Strona:Tajemnica zamku Rodriganda. Nr 40.djvu/2

Ta strona została skorygowana.
—   1106   —

— Otrzymała cały przypadający jej spadek i jest nieszkodliwa.
— A kapitan Enrico Landola, który zna tajemnicę? — Otrzymuje ode mnie pieniądze i dlatego będzie milczał. Również nic nie znaczą Arbellez i Marja Hermoyes.
— A więc nie mamy kogo się obawiać. Ale gdybym mogła się zemścić na Amy Lindsay, nie narażając nas na jakie złe skutki, byłabym zupełnie szczęśliwa.
— Może i to się uda. Trudno przewidzieć przyszłość. Mam nadzieję, że nic nie zamyślisz, nie poradziwszy się przedtem ze mną. Teraz wiesz o wszystkiem. Muszę iść do prezydenta. Im bardziej wkupię się w jego łaski, tem mocniej będę go później trzymał za gardło.
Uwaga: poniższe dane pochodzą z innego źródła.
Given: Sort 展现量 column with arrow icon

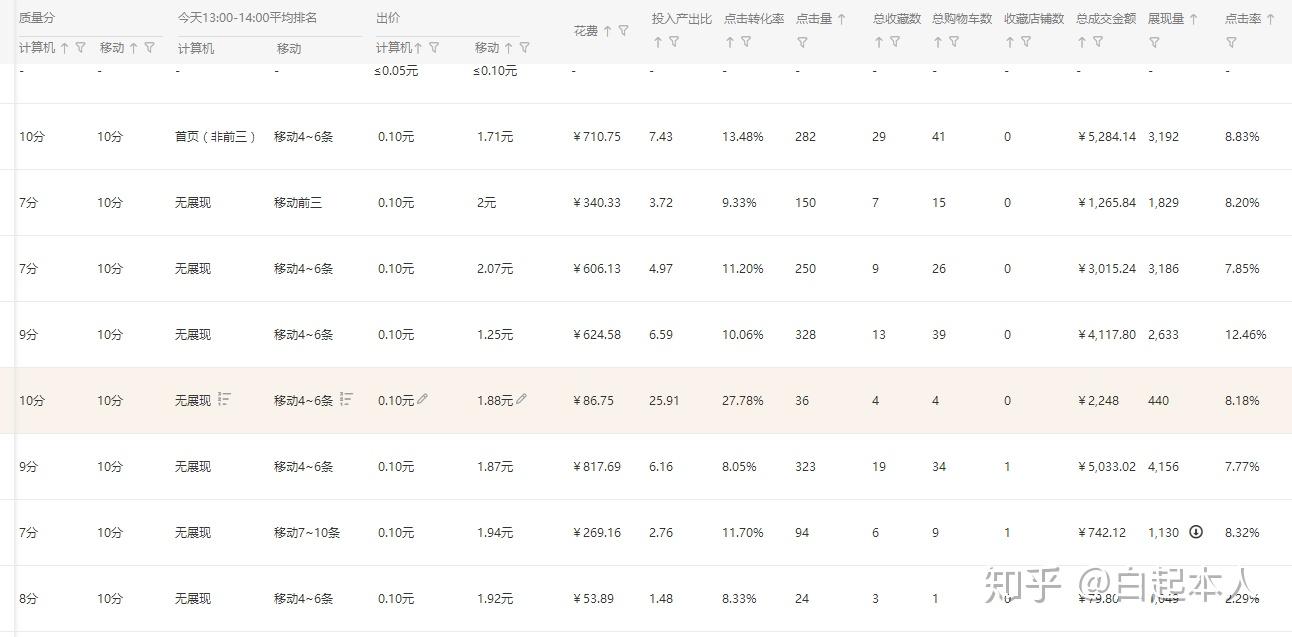Looking at the screenshot, I should tap(1193, 19).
Adios, moja córko!
— Adios, ojcze!
Cortejo ucałował Józefę; odpowiedziała mu również pocałunkiem. Od lat nie okazywali sobie takich czułości.
Gdy odszedł, Józefa podbiegła do lustra i zaczęła się w niem przeglądać, jakgdyby zapytywała siebie, czy jest wystarczająco piękna na córkę prezydenta, albo króla. Podczas gdy tak się radziła lustra, zapukał ktoś cicho do drzwi. Józefa rzekła: — wejść — i w drzwiach zjawiła się metyska, która służyła obecnie Amy Lindsay.
— Ach! — rzekła Józefa.— Nareszcie! Myślałam już, że zapomniałaś, na czyim jesteś żołdzie. Czy dowiedziałeś się o czem ważnem?
— O tak, o czemś bardzo ważnem, sennorita, — odpowiedziała piękna łotrzyca.